Hanjin Shipping Wins Court Approval to Wind Down Europe Business

  • Korean container line to shut all 10 branches in Europe
  • Decision part of breakup process following bankruptcy filing

Hanjin Shipping Looks to Wind Down Europe Business

Hanjin Shipping Co., South Korea’s largest container line that has put its Asia-U.S. business on sale after filing for bankruptcy protection late August, won approval from a court to wind down its European operations as demand for its services to the continent slumped.

The judge overseeing Hanjin’s receivership at the Seoul Central District Court approved the firm’s request, a court spokesman said. Hanjin will close all its 10 branches in Europe, including its regional headquarters in Germany, the container line’s spokeswoman said separately on Monday. The Seoul-based company expects to start the process as early as this week, she said.

The decision to shut down its Europe business is part of the breakup process of Hanjin kicked off by the Seoul court, which earlier said it would consider selling the company entirely. Hanjin is also seeking separate bids for its Asia-U.S. network as well as the investment in a terminal in Long Beach, California. The closure may benefit bigger rivals, such as A.P. Moeller-Maersk A/S and CMA CGM SA, as competition eases on one of the world’s biggest trade lane.

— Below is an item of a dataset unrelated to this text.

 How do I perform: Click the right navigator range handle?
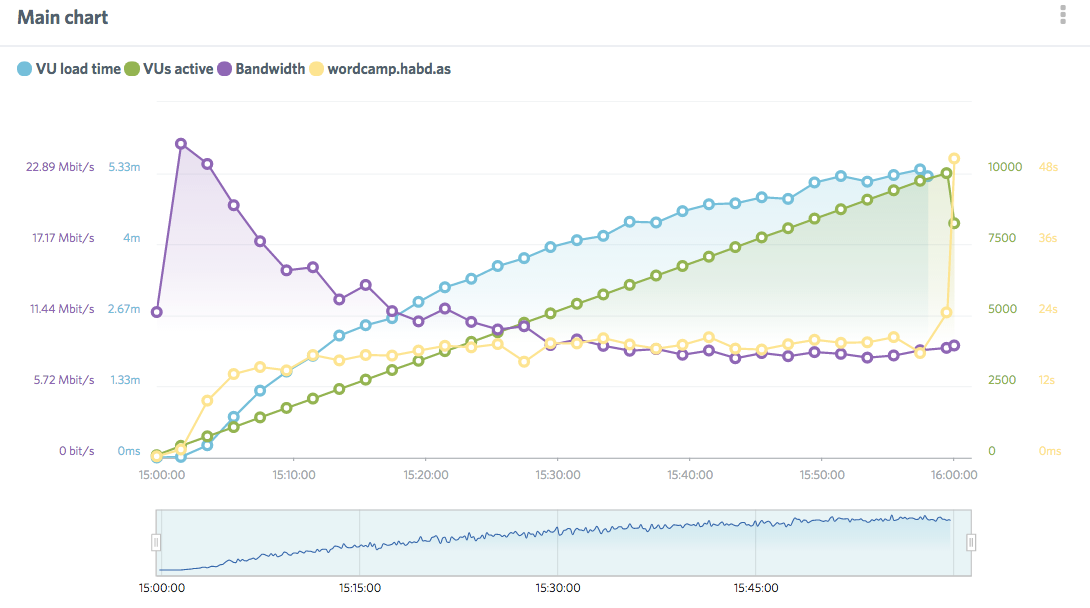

“The biggest shipping lines will be the biggest gainers because they have the ability to move in much faster,” said Rahul Kapoor, a director at Drewry Financial Research Services Ltd. in Singapore. “The European lines like Maersk Line have already moved in to increase market share and they will continue to do so.”

Index’s Worst

Shares of Hanjin fell 12 percent, the biggest decline since Sept. 21, to close at 1,005 won in Seoul.

Hanjin had about 4.3 percent market share on the Asia-Europe trade last year, according to the company. It hauled 1.27 million 20-foot containers last year on the route, accounting for 27 percent of its total 4.62 million. The company’s representative declined to say how many employees Hanjin had at its Europe business, and how many of them would lose their jobs.

The court is receiving initial bids for the marketing network of Hanjin’s Asia-U.S. operations by the end of this week and expects to sign an agreement by mid-November in efforts to raise funds for the indebted company. The South Korean company is also in talks to sell its 54 percent stake in the Long Beach port container terminal .

The South Korean shipping company filed for court receivership as losses piled up after a global slowdown in trade and excess capacity depressed freight rates. Creditors decided to halt all financial support to Hanjin in August, causing its box carriers to be stranded at sea and disrupting the global supply chain ahead of the year-end holiday season. On the court’s advice, Hanjin has been returning vessels to owners as soon as they are unloaded.

Of the 97 container vessels it operated, unloading of cargo from 80 ships have been completed as of Oct. 23, according to Hanjin’s website.